**Problem requirements:** Rewrite the material below, changing every "GUI agent" to "interface assistant" and leaving the rest untouched.

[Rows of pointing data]
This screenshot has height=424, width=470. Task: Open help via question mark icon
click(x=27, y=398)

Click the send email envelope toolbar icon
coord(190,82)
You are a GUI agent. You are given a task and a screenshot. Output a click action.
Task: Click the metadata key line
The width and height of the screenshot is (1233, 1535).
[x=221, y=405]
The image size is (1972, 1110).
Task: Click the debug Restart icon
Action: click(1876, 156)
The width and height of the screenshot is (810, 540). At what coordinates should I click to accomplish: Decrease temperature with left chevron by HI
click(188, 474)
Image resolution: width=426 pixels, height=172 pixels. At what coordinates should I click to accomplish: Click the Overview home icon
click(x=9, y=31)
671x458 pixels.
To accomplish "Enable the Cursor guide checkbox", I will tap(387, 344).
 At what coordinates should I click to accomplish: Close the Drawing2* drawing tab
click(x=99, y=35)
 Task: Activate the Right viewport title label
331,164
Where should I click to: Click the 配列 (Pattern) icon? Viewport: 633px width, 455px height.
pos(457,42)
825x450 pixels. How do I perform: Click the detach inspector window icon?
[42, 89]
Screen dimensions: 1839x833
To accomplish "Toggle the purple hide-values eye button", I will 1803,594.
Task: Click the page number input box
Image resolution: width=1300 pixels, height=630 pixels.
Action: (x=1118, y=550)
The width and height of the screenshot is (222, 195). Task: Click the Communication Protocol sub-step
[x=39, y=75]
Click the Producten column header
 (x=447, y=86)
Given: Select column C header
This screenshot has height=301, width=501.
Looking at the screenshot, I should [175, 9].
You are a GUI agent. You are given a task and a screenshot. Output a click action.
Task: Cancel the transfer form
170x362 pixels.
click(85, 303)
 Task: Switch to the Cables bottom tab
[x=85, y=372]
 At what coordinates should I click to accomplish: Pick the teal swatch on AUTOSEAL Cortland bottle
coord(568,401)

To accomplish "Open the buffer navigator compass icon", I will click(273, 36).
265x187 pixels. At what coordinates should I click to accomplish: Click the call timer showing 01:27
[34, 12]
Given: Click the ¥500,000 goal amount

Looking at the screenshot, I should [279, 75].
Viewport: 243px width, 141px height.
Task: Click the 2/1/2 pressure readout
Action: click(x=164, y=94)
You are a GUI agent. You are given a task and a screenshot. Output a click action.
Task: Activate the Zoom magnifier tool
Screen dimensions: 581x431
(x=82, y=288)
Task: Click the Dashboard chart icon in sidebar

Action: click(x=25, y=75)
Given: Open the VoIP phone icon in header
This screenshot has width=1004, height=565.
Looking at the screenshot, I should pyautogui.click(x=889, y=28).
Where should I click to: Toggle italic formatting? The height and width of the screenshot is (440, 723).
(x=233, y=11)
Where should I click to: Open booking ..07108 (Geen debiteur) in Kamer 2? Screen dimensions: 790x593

**Exercise answer:**
This screenshot has height=424, width=470. Task: Open help via question mark icon
click(x=27, y=398)

Click the send email envelope toolbar icon
coord(190,82)
You are a interface assistant. You are given a task and a screenshot. Output a click action.
Task: Click the metadata key line
The width and height of the screenshot is (1233, 1535).
[x=221, y=405]
The image size is (1972, 1110).
Task: Click the debug Restart icon
Action: click(1876, 156)
The width and height of the screenshot is (810, 540). At what coordinates should I click to accomplish: Decrease temperature with left chevron by HI
click(188, 474)
Image resolution: width=426 pixels, height=172 pixels. At what coordinates should I click to accomplish: Click the Overview home icon
click(x=9, y=31)
671x458 pixels.
To accomplish "Enable the Cursor guide checkbox", I will tap(387, 344).
 At what coordinates should I click to accomplish: Close the Drawing2* drawing tab
click(x=99, y=35)
 Task: Activate the Right viewport title label
331,164
Where should I click to: Click the 配列 (Pattern) icon? Viewport: 633px width, 455px height.
pos(457,42)
825x450 pixels. How do I perform: Click the detach inspector window icon?
[42, 89]
Screen dimensions: 1839x833
To accomplish "Toggle the purple hide-values eye button", I will 1803,594.
Task: Click the page number input box
Image resolution: width=1300 pixels, height=630 pixels.
Action: (x=1118, y=550)
The width and height of the screenshot is (222, 195). Task: Click the Communication Protocol sub-step
[x=39, y=75]
Click the Producten column header
 (x=447, y=86)
Given: Select column C header
This screenshot has height=301, width=501.
Looking at the screenshot, I should [175, 9].
You are a interface assistant. You are given a task and a screenshot. Output a click action.
Task: Cancel the transfer form
170x362 pixels.
click(85, 303)
 Task: Switch to the Cables bottom tab
[x=85, y=372]
 At what coordinates should I click to accomplish: Pick the teal swatch on AUTOSEAL Cortland bottle
coord(568,401)

To accomplish "Open the buffer navigator compass icon", I will click(273, 36).
265x187 pixels. At what coordinates should I click to accomplish: Click the call timer showing 01:27
[34, 12]
Given: Click the ¥500,000 goal amount

Looking at the screenshot, I should [279, 75].
Viewport: 243px width, 141px height.
Task: Click the 2/1/2 pressure readout
Action: click(x=164, y=94)
You are a interface assistant. You are given a task and a screenshot. Output a click action.
Task: Activate the Zoom magnifier tool
Screen dimensions: 581x431
(x=82, y=288)
Task: Click the Dashboard chart icon in sidebar

Action: click(x=25, y=75)
Given: Open the VoIP phone icon in header
This screenshot has width=1004, height=565.
Looking at the screenshot, I should pyautogui.click(x=889, y=28).
Where should I click to: Toggle italic formatting? The height and width of the screenshot is (440, 723).
(x=233, y=11)
Where should I click to: Open booking ..07108 (Geen debiteur) in Kamer 2? Screen dimensions: 790x593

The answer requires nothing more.